Material for this exercise below:

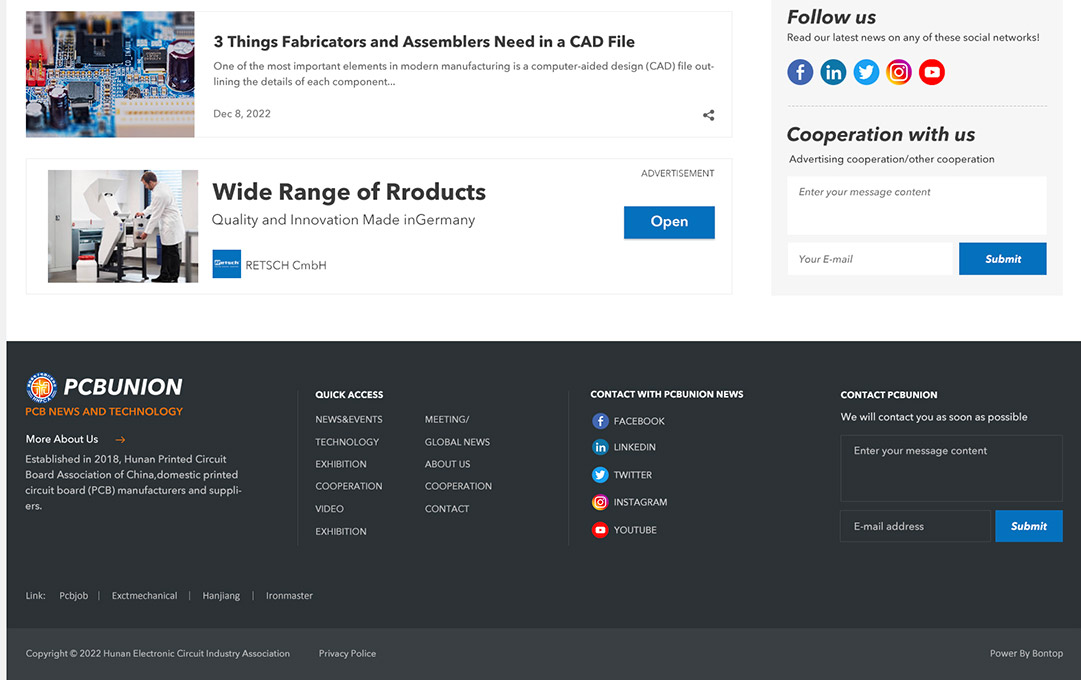Open Instagram icon in Follow us section
This screenshot has width=1081, height=680.
(899, 72)
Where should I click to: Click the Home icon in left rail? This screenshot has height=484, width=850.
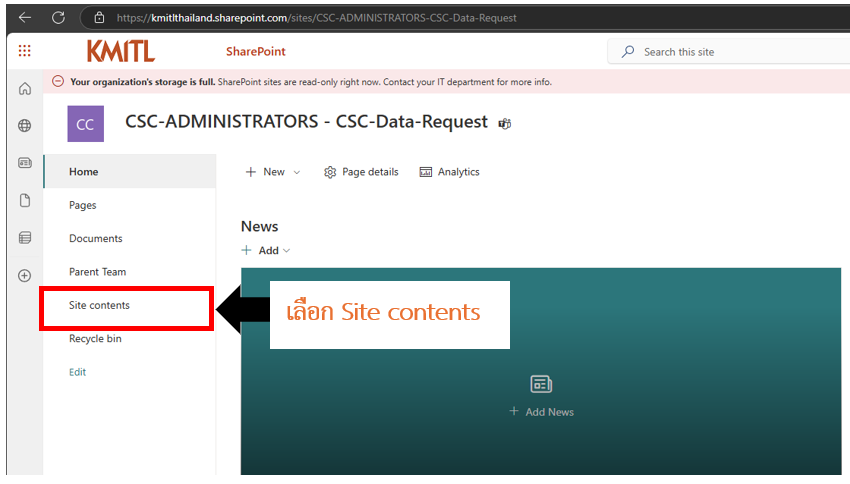click(x=25, y=89)
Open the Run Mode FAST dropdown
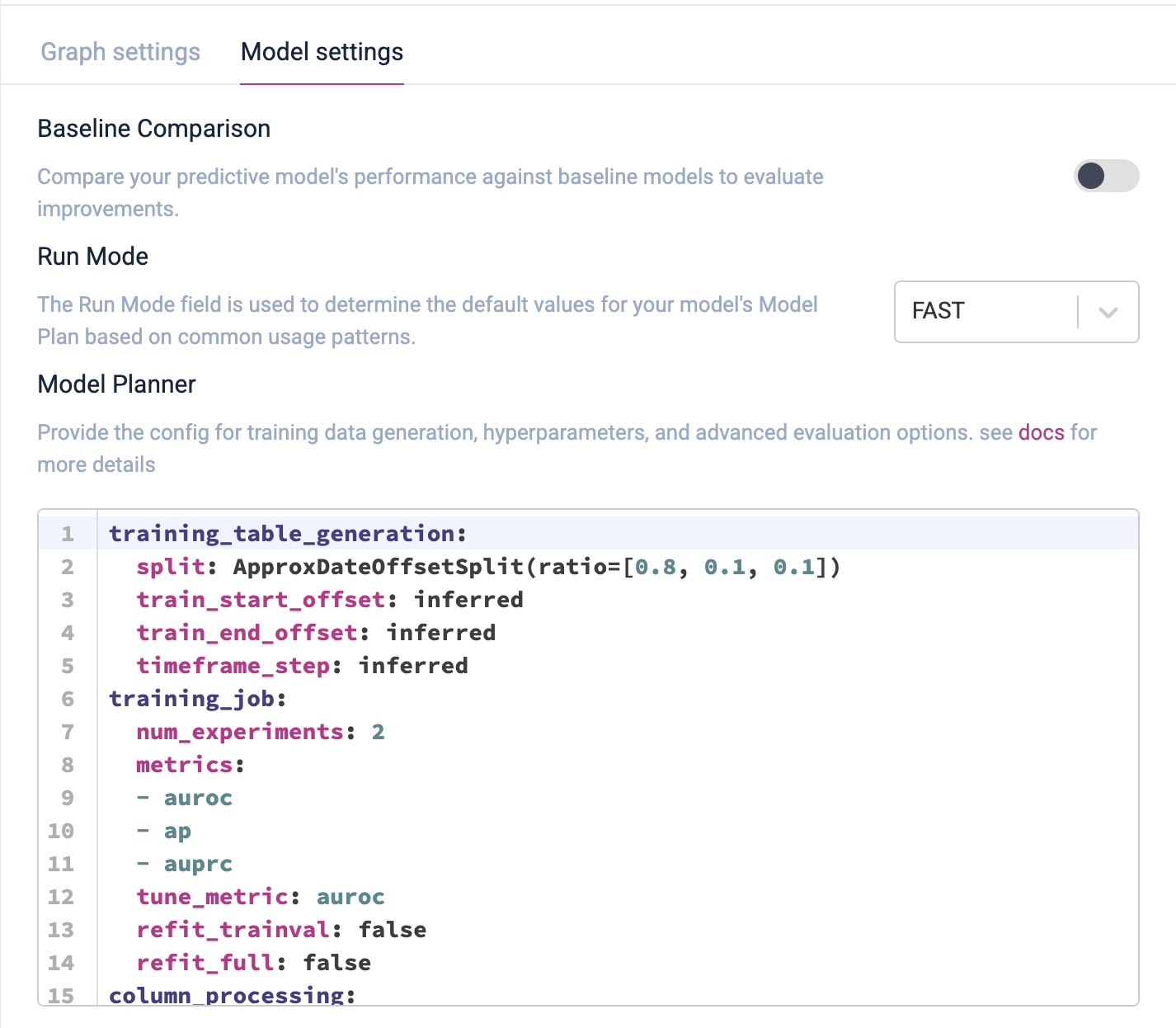 [986, 311]
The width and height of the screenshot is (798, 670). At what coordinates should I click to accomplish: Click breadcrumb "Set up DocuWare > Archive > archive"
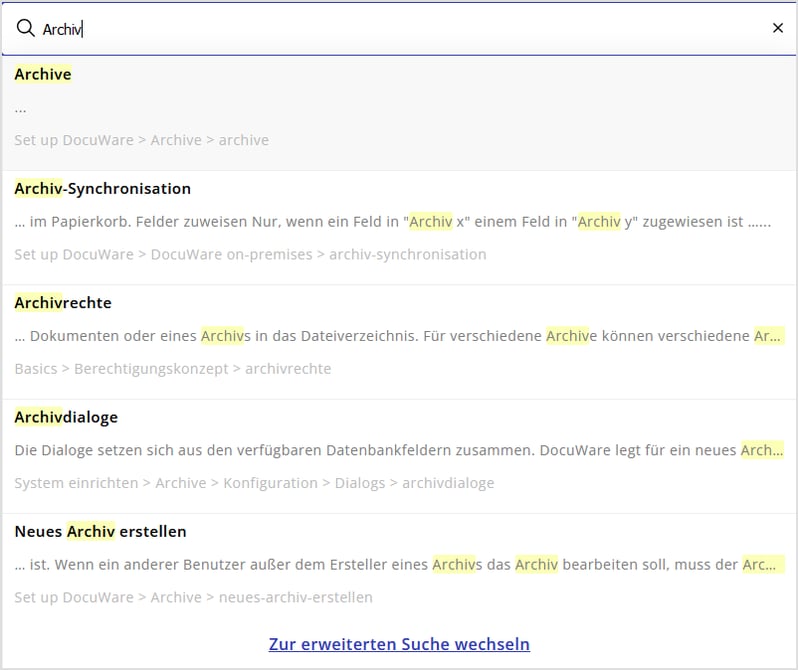pyautogui.click(x=141, y=140)
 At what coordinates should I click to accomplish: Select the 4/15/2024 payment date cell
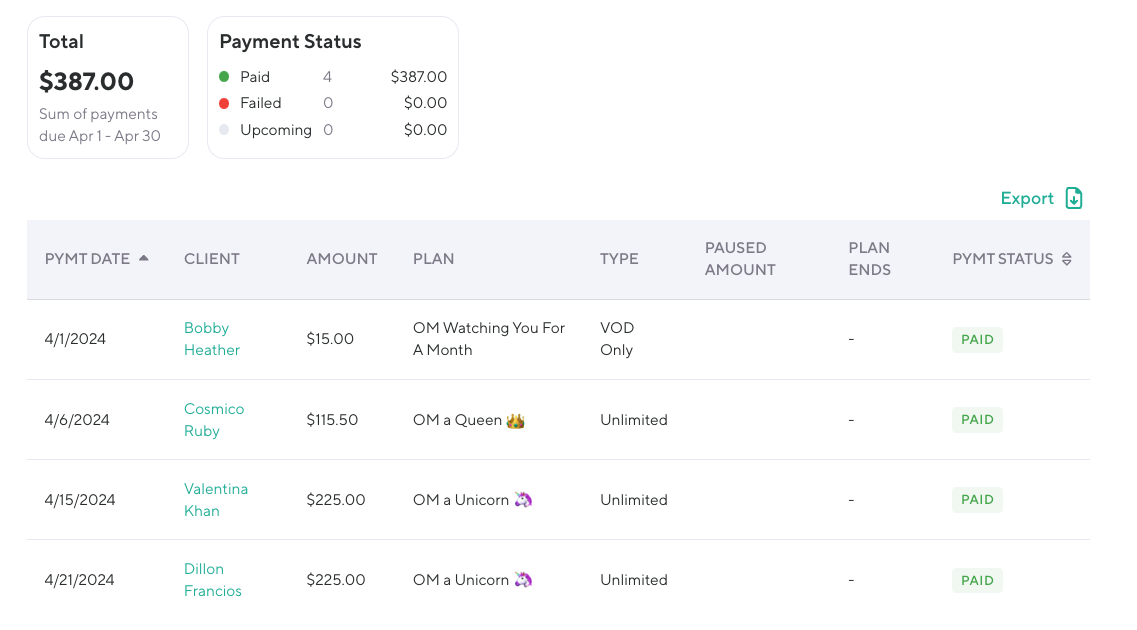click(80, 500)
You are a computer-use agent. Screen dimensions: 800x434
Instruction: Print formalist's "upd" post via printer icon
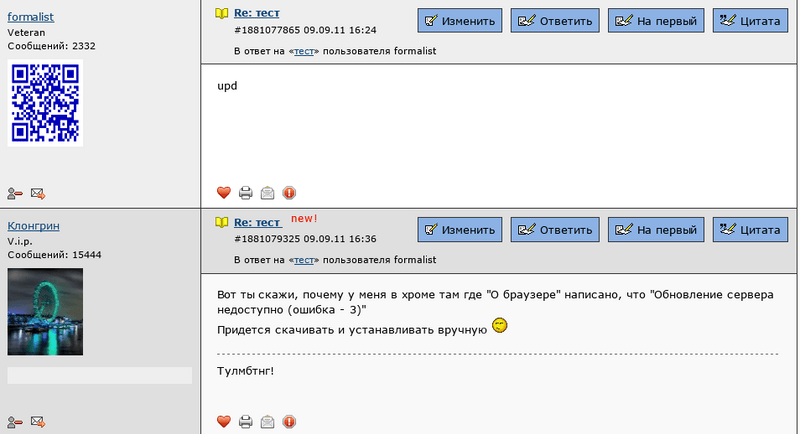pyautogui.click(x=246, y=193)
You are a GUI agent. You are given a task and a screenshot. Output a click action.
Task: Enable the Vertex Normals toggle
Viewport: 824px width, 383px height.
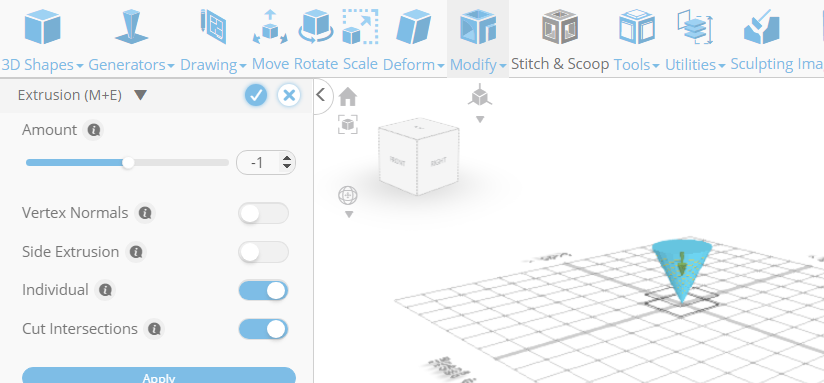(x=263, y=213)
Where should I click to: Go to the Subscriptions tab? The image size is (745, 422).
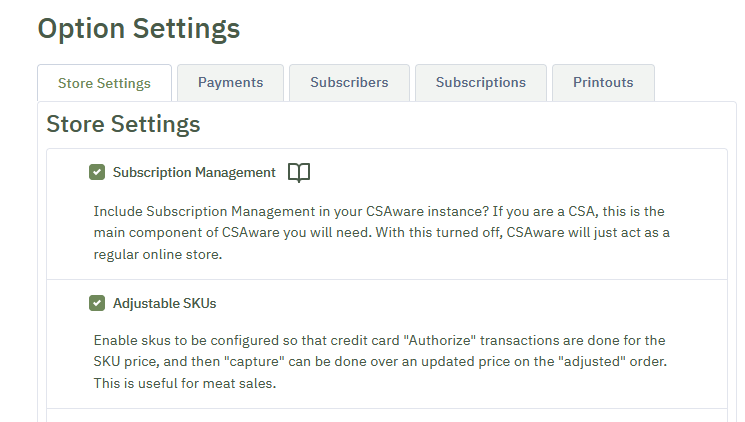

End of Material for this exercise.

Each line of the records that contains the string "agent" must be copied.

**Answer area:**
You are a computer-use agent. Screen dimensions: 800x434
You are a GUI agent. You are given a task and a screenshot. Output a click action.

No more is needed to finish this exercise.